Jesus weeps. Jesus heals… but not everybody and there's no evidence that Lazarus, having been called back from paradise, is now Immortal. No he's still fully human. He will die…
Several times over the last month, I've been ready to take the trellises down that we've got the ribbons tied to that we did for All Saints Sunday and every time I get serious about taking them down, someone else tells me a story about adding a ribbon. People have still been adding ribbons. I've been adding ribbons. I learn about someone who passed and I add a ribbon. I don't want to take them down. I like that visible sign of this great cloud of witnesses that surrounds us… so what do we do with these conflicting emotions? These challenges to how we live?
What I've been doing through the series so far is I take a couple of Duffield's reflections - she usually has seven in a week, seven scriptures that are tied to the theme. They mention trees or gates or whatever else the theme is… and I've been taking about two of them and developing it and then telling some of my own stories instead of just quoting her stuff. But the more I wrestled with this chapter, I couldn't pick one or two… it flows so well, and her words are so insightful…so as I mentioned earlier, I don’t often manuscript but much of today’s sermon is her material that I’ll read directly.
So I want you to hear in addition to what we've already heard today these words from 2nd Timothy, the first chapter, they talk about longing and grief and joy. “I am grateful to God whom I worship with a clear conscience as my ancestors did when I remember you constantly in my prayers night and day. Recalling your tears, I long to see you so that I may be filled with joy. I'm reminded of your sincere faith, a faith that lived first in your grandmother Lois and your mother Eunice, and now I am sure lives in you. For this reason I remind you to rekindle the gift of God that is within you through the laying on of hands, for God did not give us a spirit of cowardice but rather a spirit of power and love and self-discipline.”
We find joy in community. Duffield writes: “Longing marks this season. Nostalgia creeps around the corner and then all but wrestles me to the ground as I unwrap Christmas ornaments from years past and place them on the tree.” She tells stories of ornaments that are meaningful to her, things her kids made. things she was gifted. I'm sure your own are coming to mind even as I mentioned them. Duffield writes: “while I prepare for Jesus birth and Christ's coming looking ahead to the promised new thing that God is surely doing, I cannot help but look back often with tears - tears of joy and tears of loss. The decorations and music, the cards and church services overflow with memories and meaning. Tears of longing too, I miss those that I will not see face to face this year. Nonetheless I do not long so much to go back, but rather long to make sure I look forward in hope with thanksgiving, anticipating God present and coming. I yearn to make sure I appreciate the gift of this Advent with all its challenges and blessings, recalling all those of past years reminds me to relish this one. I am reminded of all the saints who shaped my life and my faith my grandparents and parents, children and friends all of whom envelop me in the spirit of love that brings with it tears.”
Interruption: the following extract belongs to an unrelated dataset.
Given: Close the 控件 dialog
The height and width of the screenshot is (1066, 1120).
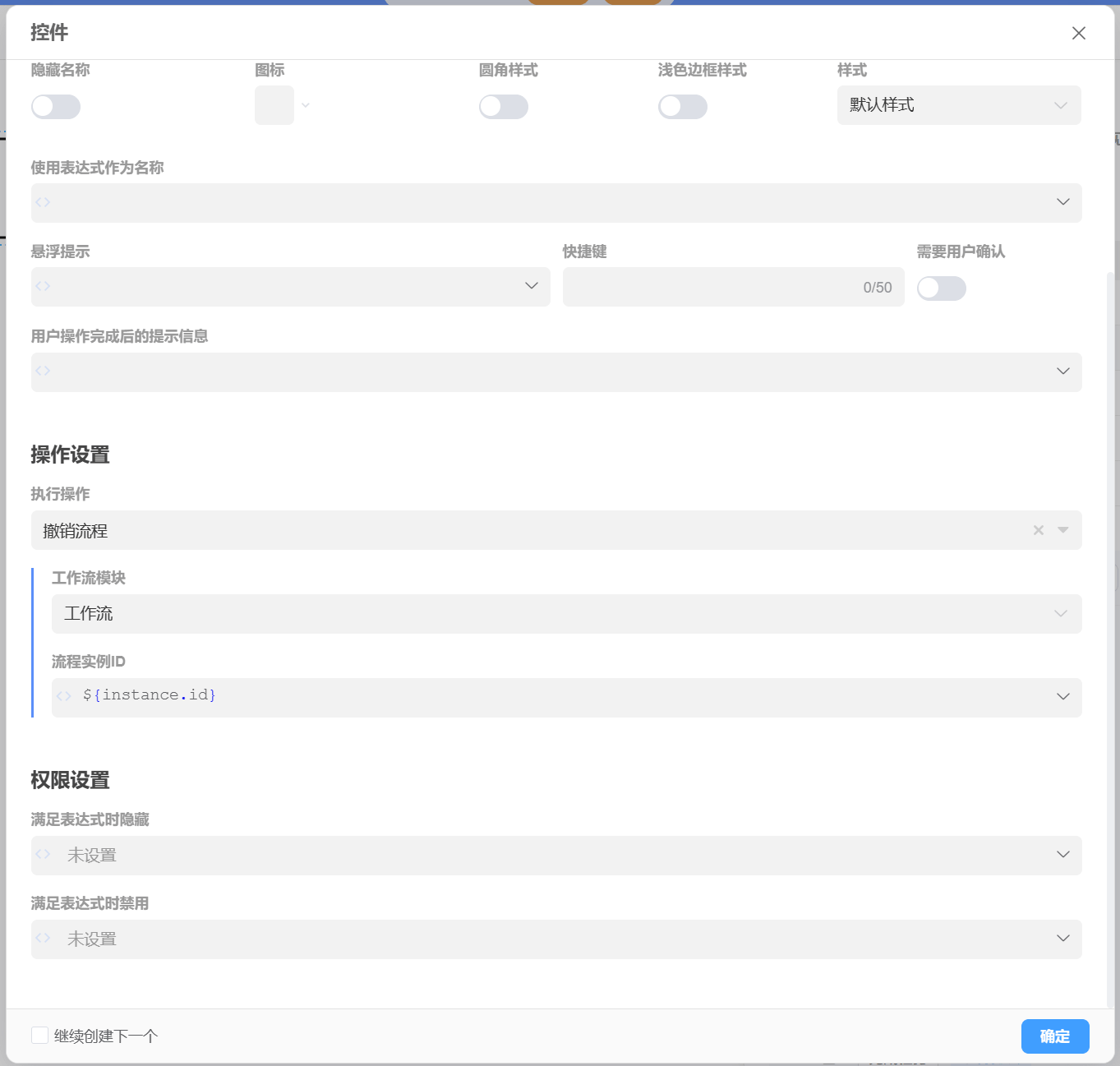Looking at the screenshot, I should coord(1079,33).
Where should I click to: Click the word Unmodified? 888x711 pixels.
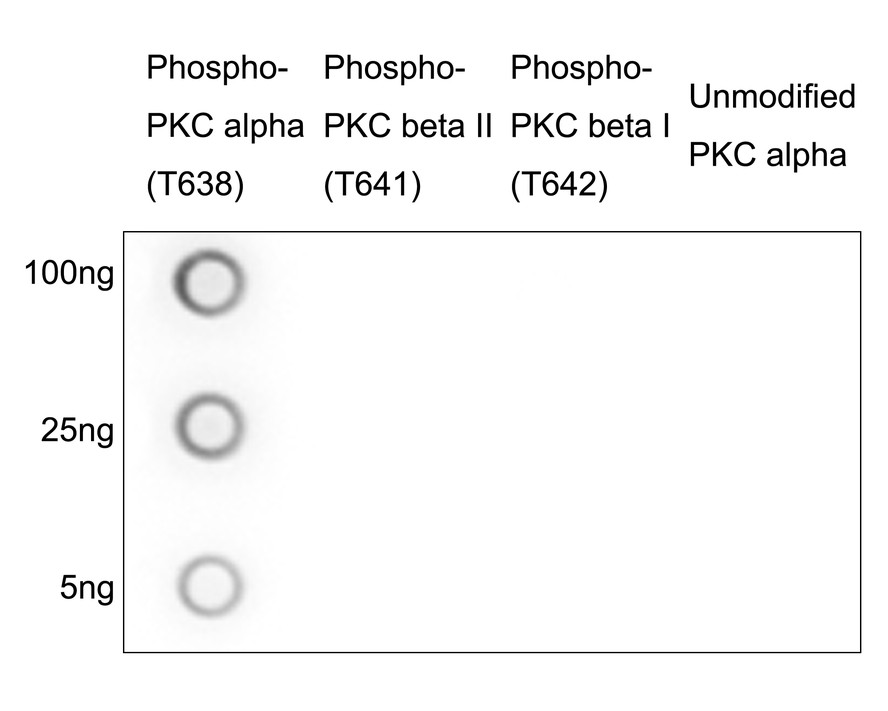(773, 97)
We heard a call to rekindle to acknowledge the fullness of our human emotions and to pour all of them into growing faith, growing community, growing trust in the Good Shepherd, in the Lamb, in the Light, in the coming of Christ that we celebrate in this season.
We heard the lament of Psalm 80. Duffield writes: “A diet of tears, salty tears that only heighten thirst, days of aching, seasons of longing, times when prayers feel more like groans than discernible words—everyone serves terms of intense suffering. How long, O Lord God, will you be angry with our prayers and seemingly refuse to hear and answer? Lament springs from the depths of our individual or collective pain and we call out to a God we doubt listens or even exists, and yet cry out we do. How long, O Lord God, will you let our loved one languish with dementia? How long, O Lord God, will my beloved reside in the valley of depression? How long, O Lord, will my difficulty paying the bills last?
How long, O Lord God, will inequity persist and the arc of history resist the bend of justice? How long must we attempt to sustain ourselves on a diet of tears? As twinkling lights populate yards and jaunty holiday music plays in every store and the secular message is one of sentimental happiness, the psalmist’s talk of eating and drinking tears feels inappropriate or even disrespectful and rude.
However, the message of Advent is not one of superficial optimism, but rather one of tenacious hope. Jesus becomes incarnate not because the world overflows with peace, joy, kindness, patience, and justice. Jesus comes to earth in order to bring light to those who sit in deep darkness.
The birth of Jesus, the colliding of the mystery of divinity with the finitude of humanity, means that nothing, no feeling, no experience, no question, no doubt, no pain, are off-limits to God’s redemptive power and saving grace. Jesus himself knows the diet of tear-filled bread and water, his mother, Mary, does too. Do not be ashamed of screaming, “O Lord God of hosts, how long will you be angry with your people’s prayers?” That groan from the dark night of the soul reverberates through history and all the way up to heaven. That cry is answered by Immanuel, God with us, no matter what.”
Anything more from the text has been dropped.